Exercise objective
Every record that follows should be printed verbatim.

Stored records

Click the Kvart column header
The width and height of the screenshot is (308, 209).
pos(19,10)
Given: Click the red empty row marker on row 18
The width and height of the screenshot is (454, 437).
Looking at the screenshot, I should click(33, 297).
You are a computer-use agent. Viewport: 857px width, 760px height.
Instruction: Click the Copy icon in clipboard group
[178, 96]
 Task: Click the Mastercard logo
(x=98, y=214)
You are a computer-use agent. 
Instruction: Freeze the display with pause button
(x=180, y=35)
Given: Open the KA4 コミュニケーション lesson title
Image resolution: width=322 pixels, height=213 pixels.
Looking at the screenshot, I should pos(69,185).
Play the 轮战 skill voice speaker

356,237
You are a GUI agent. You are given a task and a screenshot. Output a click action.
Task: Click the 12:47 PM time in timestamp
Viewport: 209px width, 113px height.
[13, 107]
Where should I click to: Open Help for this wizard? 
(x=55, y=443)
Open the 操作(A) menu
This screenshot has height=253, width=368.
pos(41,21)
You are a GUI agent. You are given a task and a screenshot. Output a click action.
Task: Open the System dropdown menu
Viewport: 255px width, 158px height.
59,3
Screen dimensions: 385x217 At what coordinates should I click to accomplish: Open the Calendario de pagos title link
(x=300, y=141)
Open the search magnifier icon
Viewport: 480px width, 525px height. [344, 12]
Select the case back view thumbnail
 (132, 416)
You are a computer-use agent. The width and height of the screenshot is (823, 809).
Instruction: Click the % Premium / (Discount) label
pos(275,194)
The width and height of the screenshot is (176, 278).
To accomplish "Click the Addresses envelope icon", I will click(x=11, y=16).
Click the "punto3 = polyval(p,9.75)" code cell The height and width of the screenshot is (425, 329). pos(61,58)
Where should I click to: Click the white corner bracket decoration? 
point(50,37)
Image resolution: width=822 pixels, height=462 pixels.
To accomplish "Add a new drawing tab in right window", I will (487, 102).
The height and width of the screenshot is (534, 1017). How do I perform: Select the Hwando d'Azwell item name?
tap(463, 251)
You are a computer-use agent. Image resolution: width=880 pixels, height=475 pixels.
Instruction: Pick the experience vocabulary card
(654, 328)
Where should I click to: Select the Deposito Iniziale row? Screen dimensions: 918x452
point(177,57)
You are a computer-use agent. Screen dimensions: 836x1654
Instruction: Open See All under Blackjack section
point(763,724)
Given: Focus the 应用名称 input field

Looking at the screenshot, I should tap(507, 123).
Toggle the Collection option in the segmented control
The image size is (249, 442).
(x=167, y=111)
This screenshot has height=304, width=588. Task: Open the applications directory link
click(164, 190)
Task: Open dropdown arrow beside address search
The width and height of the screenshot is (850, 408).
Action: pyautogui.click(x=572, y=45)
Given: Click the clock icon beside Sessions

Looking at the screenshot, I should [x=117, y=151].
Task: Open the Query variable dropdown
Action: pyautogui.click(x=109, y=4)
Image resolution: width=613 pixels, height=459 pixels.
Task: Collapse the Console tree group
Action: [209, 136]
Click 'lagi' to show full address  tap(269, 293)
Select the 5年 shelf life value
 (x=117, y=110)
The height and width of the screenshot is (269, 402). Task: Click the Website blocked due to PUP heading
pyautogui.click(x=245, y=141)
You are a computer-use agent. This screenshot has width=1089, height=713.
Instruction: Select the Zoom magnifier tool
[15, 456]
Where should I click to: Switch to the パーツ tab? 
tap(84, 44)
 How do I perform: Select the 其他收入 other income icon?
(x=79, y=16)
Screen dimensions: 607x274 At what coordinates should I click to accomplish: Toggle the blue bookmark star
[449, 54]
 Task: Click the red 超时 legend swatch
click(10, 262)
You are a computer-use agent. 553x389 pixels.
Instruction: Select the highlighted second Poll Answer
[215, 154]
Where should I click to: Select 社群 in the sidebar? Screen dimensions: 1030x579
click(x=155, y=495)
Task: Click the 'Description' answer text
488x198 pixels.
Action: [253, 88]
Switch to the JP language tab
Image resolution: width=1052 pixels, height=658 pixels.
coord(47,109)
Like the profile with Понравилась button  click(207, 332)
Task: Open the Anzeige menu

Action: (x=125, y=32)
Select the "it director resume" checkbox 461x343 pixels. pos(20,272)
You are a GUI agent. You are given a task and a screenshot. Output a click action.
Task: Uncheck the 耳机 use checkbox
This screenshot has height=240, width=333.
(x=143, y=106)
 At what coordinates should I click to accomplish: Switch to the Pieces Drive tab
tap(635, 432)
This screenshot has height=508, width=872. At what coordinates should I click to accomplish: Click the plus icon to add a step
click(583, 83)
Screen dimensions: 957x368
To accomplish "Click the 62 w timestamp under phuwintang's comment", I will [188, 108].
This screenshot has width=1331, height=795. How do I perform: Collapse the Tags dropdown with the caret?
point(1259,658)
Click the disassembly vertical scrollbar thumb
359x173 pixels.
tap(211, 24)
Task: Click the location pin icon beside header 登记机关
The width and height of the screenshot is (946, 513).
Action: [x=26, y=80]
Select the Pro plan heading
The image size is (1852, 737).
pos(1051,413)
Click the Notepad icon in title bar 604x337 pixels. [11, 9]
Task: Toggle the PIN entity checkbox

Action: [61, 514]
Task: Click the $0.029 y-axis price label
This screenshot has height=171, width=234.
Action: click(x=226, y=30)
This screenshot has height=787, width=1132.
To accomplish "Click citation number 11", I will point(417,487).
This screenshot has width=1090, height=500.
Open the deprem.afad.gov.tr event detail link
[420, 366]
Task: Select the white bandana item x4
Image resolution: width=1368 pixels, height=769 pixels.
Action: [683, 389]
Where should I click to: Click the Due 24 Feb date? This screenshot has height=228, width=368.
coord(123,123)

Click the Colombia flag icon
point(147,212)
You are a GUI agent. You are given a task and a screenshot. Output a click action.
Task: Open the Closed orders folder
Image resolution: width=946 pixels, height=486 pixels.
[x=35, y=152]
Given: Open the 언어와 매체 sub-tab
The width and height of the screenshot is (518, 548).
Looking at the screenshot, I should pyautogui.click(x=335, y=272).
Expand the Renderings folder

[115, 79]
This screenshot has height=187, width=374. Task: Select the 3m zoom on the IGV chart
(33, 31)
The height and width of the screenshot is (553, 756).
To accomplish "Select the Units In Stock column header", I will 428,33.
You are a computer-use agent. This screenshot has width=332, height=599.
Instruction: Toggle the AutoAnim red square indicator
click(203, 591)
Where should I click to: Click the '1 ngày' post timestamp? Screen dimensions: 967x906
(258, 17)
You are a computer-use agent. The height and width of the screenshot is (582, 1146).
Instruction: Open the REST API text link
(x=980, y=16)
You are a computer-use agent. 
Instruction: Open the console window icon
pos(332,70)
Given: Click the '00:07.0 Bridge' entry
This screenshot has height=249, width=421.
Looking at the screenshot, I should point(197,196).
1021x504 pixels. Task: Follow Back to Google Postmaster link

Answer section
Click the Kvart column header
The width and height of the screenshot is (308, 209).
pos(19,10)
Given: Click the red empty row marker on row 18
The width and height of the screenshot is (454, 437).
Looking at the screenshot, I should click(33, 297).
You are a computer-use agent. Viewport: 857px width, 760px height.
Instruction: Click the Copy icon in clipboard group
[178, 96]
 Task: Click the Mastercard logo
(x=98, y=214)
You are a computer-use agent. 
Instruction: Freeze the display with pause button
(x=180, y=35)
Given: Open the KA4 コミュニケーション lesson title
Image resolution: width=322 pixels, height=213 pixels.
Looking at the screenshot, I should pos(69,185).
Play the 轮战 skill voice speaker

356,237
You are a GUI agent. You are given a task and a screenshot. Output a click action.
Task: Click the 12:47 PM time in timestamp
Viewport: 209px width, 113px height.
[13, 107]
Where should I click to: Open Help for this wizard? 
(x=55, y=443)
Open the 操作(A) menu
This screenshot has height=253, width=368.
pos(41,21)
You are a GUI agent. You are given a task and a screenshot. Output a click action.
Task: Open the System dropdown menu
Viewport: 255px width, 158px height.
59,3
Screen dimensions: 385x217 At what coordinates should I click to accomplish: Open the Calendario de pagos title link
(x=300, y=141)
Open the search magnifier icon
Viewport: 480px width, 525px height. [344, 12]
Select the case back view thumbnail
 (132, 416)
You are a computer-use agent. The width and height of the screenshot is (823, 809).
Instruction: Click the % Premium / (Discount) label
pos(275,194)
The width and height of the screenshot is (176, 278).
To accomplish "Click the Addresses envelope icon", I will click(x=11, y=16).
Click the "punto3 = polyval(p,9.75)" code cell The height and width of the screenshot is (425, 329). pos(61,58)
Where should I click to: Click the white corner bracket decoration? 
point(50,37)
Image resolution: width=822 pixels, height=462 pixels.
To accomplish "Add a new drawing tab in right window", I will (487, 102).
The height and width of the screenshot is (534, 1017). How do I perform: Select the Hwando d'Azwell item name?
tap(463, 251)
You are a computer-use agent. Image resolution: width=880 pixels, height=475 pixels.
Instruction: Pick the experience vocabulary card
(654, 328)
Where should I click to: Select the Deposito Iniziale row? Screen dimensions: 918x452
point(177,57)
You are a computer-use agent. Screen dimensions: 836x1654
Instruction: Open See All under Blackjack section
point(763,724)
Given: Focus the 应用名称 input field

Looking at the screenshot, I should tap(507, 123).
Toggle the Collection option in the segmented control
The image size is (249, 442).
(x=167, y=111)
This screenshot has height=304, width=588. Task: Open the applications directory link
click(164, 190)
Task: Open dropdown arrow beside address search
The width and height of the screenshot is (850, 408).
Action: pyautogui.click(x=572, y=45)
Given: Click the clock icon beside Sessions

Looking at the screenshot, I should [x=117, y=151].
Task: Open the Query variable dropdown
Action: pyautogui.click(x=109, y=4)
Image resolution: width=613 pixels, height=459 pixels.
Task: Collapse the Console tree group
Action: [209, 136]
Click 'lagi' to show full address  tap(269, 293)
Select the 5年 shelf life value
 (x=117, y=110)
The height and width of the screenshot is (269, 402). Task: Click the Website blocked due to PUP heading
pyautogui.click(x=245, y=141)
You are a computer-use agent. This screenshot has width=1089, height=713.
Instruction: Select the Zoom magnifier tool
[15, 456]
Where should I click to: Switch to the パーツ tab? 
tap(84, 44)
 How do I perform: Select the 其他收入 other income icon?
(x=79, y=16)
Screen dimensions: 607x274 At what coordinates should I click to accomplish: Toggle the blue bookmark star
[449, 54]
 Task: Click the red 超时 legend swatch
click(10, 262)
You are a computer-use agent. 553x389 pixels.
Instruction: Select the highlighted second Poll Answer
[215, 154]
Where should I click to: Select 社群 in the sidebar? Screen dimensions: 1030x579
click(x=155, y=495)
Task: Click the 'Description' answer text
488x198 pixels.
Action: [253, 88]
Switch to the JP language tab
Image resolution: width=1052 pixels, height=658 pixels.
coord(47,109)
Like the profile with Понравилась button  click(207, 332)
Task: Open the Anzeige menu

Action: (x=125, y=32)
Select the "it director resume" checkbox 461x343 pixels. pos(20,272)
You are a GUI agent. You are given a task and a screenshot. Output a click action.
Task: Uncheck the 耳机 use checkbox
This screenshot has height=240, width=333.
(x=143, y=106)
 At what coordinates should I click to accomplish: Switch to the Pieces Drive tab
tap(635, 432)
This screenshot has height=508, width=872. At what coordinates should I click to accomplish: Click the plus icon to add a step
click(583, 83)
Screen dimensions: 957x368
To accomplish "Click the 62 w timestamp under phuwintang's comment", I will [188, 108].
This screenshot has width=1331, height=795. How do I perform: Collapse the Tags dropdown with the caret?
point(1259,658)
Click the disassembly vertical scrollbar thumb
359x173 pixels.
tap(211, 24)
Task: Click the location pin icon beside header 登记机关
The width and height of the screenshot is (946, 513).
Action: [x=26, y=80]
Select the Pro plan heading
The image size is (1852, 737).
pos(1051,413)
Click the Notepad icon in title bar 604x337 pixels. [11, 9]
Task: Toggle the PIN entity checkbox

Action: [61, 514]
Task: Click the $0.029 y-axis price label
This screenshot has height=171, width=234.
Action: click(x=226, y=30)
This screenshot has height=787, width=1132.
To accomplish "Click citation number 11", I will point(417,487).
This screenshot has width=1090, height=500.
Open the deprem.afad.gov.tr event detail link
[420, 366]
Task: Select the white bandana item x4
Image resolution: width=1368 pixels, height=769 pixels.
Action: [683, 389]
Where should I click to: Click the Due 24 Feb date? This screenshot has height=228, width=368.
coord(123,123)

Click the Colombia flag icon
point(147,212)
You are a GUI agent. You are given a task and a screenshot. Output a click action.
Task: Open the Closed orders folder
Image resolution: width=946 pixels, height=486 pixels.
[x=35, y=152]
Given: Open the 언어와 매체 sub-tab
The width and height of the screenshot is (518, 548).
Looking at the screenshot, I should pyautogui.click(x=335, y=272).
Expand the Renderings folder

[115, 79]
This screenshot has height=187, width=374. Task: Select the 3m zoom on the IGV chart
(33, 31)
The height and width of the screenshot is (553, 756).
To accomplish "Select the Units In Stock column header", I will 428,33.
You are a computer-use agent. This screenshot has width=332, height=599.
Instruction: Toggle the AutoAnim red square indicator
click(203, 591)
Where should I click to: Click the '1 ngày' post timestamp? Screen dimensions: 967x906
(258, 17)
You are a computer-use agent. The height and width of the screenshot is (582, 1146).
Instruction: Open the REST API text link
(x=980, y=16)
You are a computer-use agent. 
Instruction: Open the console window icon
pos(332,70)
Given: Click the '00:07.0 Bridge' entry
This screenshot has height=249, width=421.
Looking at the screenshot, I should point(197,196).
1021x504 pixels. Task: Follow Back to Google Postmaster link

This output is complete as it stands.